The Mad River Valley Recreation District hopes to improve mapping and signage for recreational trails throughout The Valley.

The recreation district is currently finishing its strategic plan, with SE Group, Burlington, being hired as consultants. On Thursday, at the Mad River Town Leadership Meeting, Luke Foley, a recreation district board member, spoke to the five select boards from the watershed about the next steps moving forward.

The Waitsfield, Warren and Fayston select boards each put in $15,000 toward the recreation district each year, which is used for small grants given to recreation stakeholders throughout the Mad River Valley. This year, in addition to the base $15,000, the recreation district is asking for $2,500 for trail maps and $6,000 from each town for a trail signage project.

During the recreation district’s presentation, select board members were told that maps and signage will give visitors greater access and knowledge of the area so they can enjoy all of the recreational assets that The Valley’s community members already know exist.

With the money for new maps, the recreation district will fund new kiosks to place on the trails where visitors can go for information.

“So that when you get a map it has the same logo, it has the same feel to it. You can identify how it all connects, who is responsible for the maintenance of all these [trails], when they are open,” Foley said.

This could help The Valley become competitive with the Kingdom Trails in Burke and Killington, Foley said.

Warren Select Board member Bob Ackland asked Foley and the recreation district members in the audience why they did not ask for money intended for maintenance, as that is one concern he has heard about personally.

Rebecca Baruzzi, chair of the recreation district, said that mapping and signage is an initial step to improve the trail network but said that the group will certainly ask for maintenance money in the future. Baruzzi also noted that the recreation district does not want to burden The Valley’s taxpayers by asking for too much in one year.

In the future, Foley said, the recreation district will look to add a staffed position. He compared the total amount of money that is spent on recreation in Stowe, Waterbury and Bristol per person to that of the Mad River Valley.

Stowe spends $111 per taxpayer on recreation; Waterbury and Bristol spend $65 and $64, respectively; and the Mad River Valley spends $9, according to the recreation district’s presentation.

Foley said that he realizes that the Mad River Valley’s residents do not want to live in “a Stowe” or “a Killington”; however, those areas are The Valley’s competitors.

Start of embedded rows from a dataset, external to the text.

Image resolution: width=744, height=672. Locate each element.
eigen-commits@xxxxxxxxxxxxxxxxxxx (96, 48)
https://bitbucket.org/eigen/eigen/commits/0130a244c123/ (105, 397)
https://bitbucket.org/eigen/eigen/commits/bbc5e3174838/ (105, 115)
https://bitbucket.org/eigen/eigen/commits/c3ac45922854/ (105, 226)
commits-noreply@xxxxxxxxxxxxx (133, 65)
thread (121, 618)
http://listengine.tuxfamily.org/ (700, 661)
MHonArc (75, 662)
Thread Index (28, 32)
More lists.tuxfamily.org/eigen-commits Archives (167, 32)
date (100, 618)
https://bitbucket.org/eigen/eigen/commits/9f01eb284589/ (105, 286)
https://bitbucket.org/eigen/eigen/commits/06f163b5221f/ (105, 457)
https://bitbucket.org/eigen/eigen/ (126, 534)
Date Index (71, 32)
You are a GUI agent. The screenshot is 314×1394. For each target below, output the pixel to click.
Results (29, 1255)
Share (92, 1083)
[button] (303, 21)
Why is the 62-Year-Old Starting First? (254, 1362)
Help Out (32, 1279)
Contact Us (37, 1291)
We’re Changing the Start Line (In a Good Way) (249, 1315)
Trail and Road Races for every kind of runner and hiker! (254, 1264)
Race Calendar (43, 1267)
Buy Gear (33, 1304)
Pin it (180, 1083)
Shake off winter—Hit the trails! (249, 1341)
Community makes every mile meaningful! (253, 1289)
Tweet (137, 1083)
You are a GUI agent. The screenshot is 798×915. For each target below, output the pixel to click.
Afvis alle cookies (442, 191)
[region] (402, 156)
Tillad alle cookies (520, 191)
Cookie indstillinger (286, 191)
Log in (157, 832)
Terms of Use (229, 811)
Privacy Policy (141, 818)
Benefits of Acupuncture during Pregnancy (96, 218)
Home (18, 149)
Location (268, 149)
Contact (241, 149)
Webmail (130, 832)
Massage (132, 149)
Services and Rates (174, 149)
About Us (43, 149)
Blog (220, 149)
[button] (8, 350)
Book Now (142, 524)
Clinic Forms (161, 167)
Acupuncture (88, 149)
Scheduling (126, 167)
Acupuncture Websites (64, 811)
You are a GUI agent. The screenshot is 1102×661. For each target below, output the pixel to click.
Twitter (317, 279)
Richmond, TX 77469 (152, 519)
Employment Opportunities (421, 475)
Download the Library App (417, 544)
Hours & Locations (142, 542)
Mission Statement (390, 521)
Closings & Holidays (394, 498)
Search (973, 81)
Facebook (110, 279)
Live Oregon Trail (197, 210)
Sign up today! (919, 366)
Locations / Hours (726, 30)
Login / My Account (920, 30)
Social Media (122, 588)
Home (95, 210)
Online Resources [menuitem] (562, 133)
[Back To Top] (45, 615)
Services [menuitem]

Drew Pollak, from SE Group, said that volunteer groups in The Valley take on a lot of the work that those departments do, and it is because of those groups that recreational assets have thrived, but they have lacked a cohesive vision and that is where a staffed recreation director could be helpful.

“The facilities are great, but what you’ll see here in The Valley is that things were built, things were designed, but they weren’t necessarily planned with a cohesive, consistent person orchestrating it,” Pollak said.

Ed Read, of the Fayston Select Board, asked why the recreation district did not simply ask for a staff member this year. Foley said that a staff member would cost much more than the map and signage and the district wanted to ensure that there is community support for a staff person.

However, in the interim, the recreation district wants to take on specific projects. This year they have chosen The Valley’s trail system.

Paul Hartshorn, chair of the Waitsfield Select Board, said that he believes the additional money is ambitious considering how much money the taxpayers have already put toward the recreation district’s purchase of Mad River Park.

“It looks to me that nobody’s thinking about how much it’s costing all of the taxpayers for all of this,” Hartshorn said.

“I really appreciate Paul’s natural skepticism of spending money, but I do really feel strongly that the public investment of really very modest dollars has an enormous return to our economy,” said Jared Cadwell, of the Fayston Select Board, just before endorsing the expenditure.